When hospitalized, patients are routinely given a variety of over-the-counter and prescription drugs to control pain and aid in their recovery. In cases where a patient is in pain, nurses typically ask a patient to describe their level of pain on a scale of 1 to 10 and the appropriate medications are administered. Prior to administering any medication, doctors and nurses must first review a patient’s medical record to determine what medications are safe.
The family of a woman, who passed away in 2011, was recently awarded a settlement related to a wrongful death lawsuit filed against a hospital where the woman was treated. The lawsuit stemmed from a medication error that the plaintiffs contend lead to a decline in their loved one’s heath which ultimately resulted in her death.

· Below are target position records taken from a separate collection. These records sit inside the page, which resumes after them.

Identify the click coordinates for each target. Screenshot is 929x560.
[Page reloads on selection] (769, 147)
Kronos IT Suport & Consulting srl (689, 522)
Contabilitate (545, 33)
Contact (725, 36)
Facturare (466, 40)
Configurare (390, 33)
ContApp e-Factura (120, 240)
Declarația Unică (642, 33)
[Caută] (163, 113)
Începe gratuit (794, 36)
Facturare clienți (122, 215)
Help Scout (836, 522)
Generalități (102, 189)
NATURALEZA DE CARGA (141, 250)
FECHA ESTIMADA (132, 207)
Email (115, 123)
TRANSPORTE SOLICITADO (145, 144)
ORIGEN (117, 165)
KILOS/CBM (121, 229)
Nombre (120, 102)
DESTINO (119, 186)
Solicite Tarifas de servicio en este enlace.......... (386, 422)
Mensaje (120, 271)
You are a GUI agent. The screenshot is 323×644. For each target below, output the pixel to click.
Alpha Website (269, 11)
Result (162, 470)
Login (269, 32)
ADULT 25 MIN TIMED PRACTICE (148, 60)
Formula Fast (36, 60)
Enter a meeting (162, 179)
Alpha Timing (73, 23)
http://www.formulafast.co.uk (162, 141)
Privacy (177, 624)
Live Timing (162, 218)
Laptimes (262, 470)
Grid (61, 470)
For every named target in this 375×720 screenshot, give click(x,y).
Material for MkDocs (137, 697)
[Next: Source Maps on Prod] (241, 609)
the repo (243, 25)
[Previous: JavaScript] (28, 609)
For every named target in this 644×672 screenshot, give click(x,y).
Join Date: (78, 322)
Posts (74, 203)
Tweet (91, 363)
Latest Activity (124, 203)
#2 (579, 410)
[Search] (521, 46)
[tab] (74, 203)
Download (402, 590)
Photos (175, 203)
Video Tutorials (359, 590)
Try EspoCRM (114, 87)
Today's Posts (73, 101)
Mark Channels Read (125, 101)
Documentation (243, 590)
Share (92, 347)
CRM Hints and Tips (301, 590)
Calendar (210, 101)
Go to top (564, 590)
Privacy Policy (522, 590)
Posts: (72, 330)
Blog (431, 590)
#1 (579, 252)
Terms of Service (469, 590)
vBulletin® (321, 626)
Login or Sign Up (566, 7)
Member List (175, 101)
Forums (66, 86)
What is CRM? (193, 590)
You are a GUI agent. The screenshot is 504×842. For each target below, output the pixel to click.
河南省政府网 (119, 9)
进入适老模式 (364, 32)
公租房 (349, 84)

The woman was transported to the hospital after falling at her home. While en route to the hospital, the woman suffered respiratory failure and was given medication to improve her condition. Having suffered a broken hip and arm, the woman was also given the prescription drug Morphine to control pain. The patient’s medical records indicate she was to be given 4mg of Morphine. However, the woman claimed her pain was not too bad and the nurse therefore only gave her 2mg.
A few hours later, despite the fact that the woman had not complained of pain and was sleeping, a nurse gave her 20mg of Morphine. This high dose, coupled with other prescription drugs that had previously been administered, resulted in the woman suffering a heart attack. Upon her eventual release from the hospital, the woman was forced to move into a nursing home due to her diminished physical health. She died a few months later.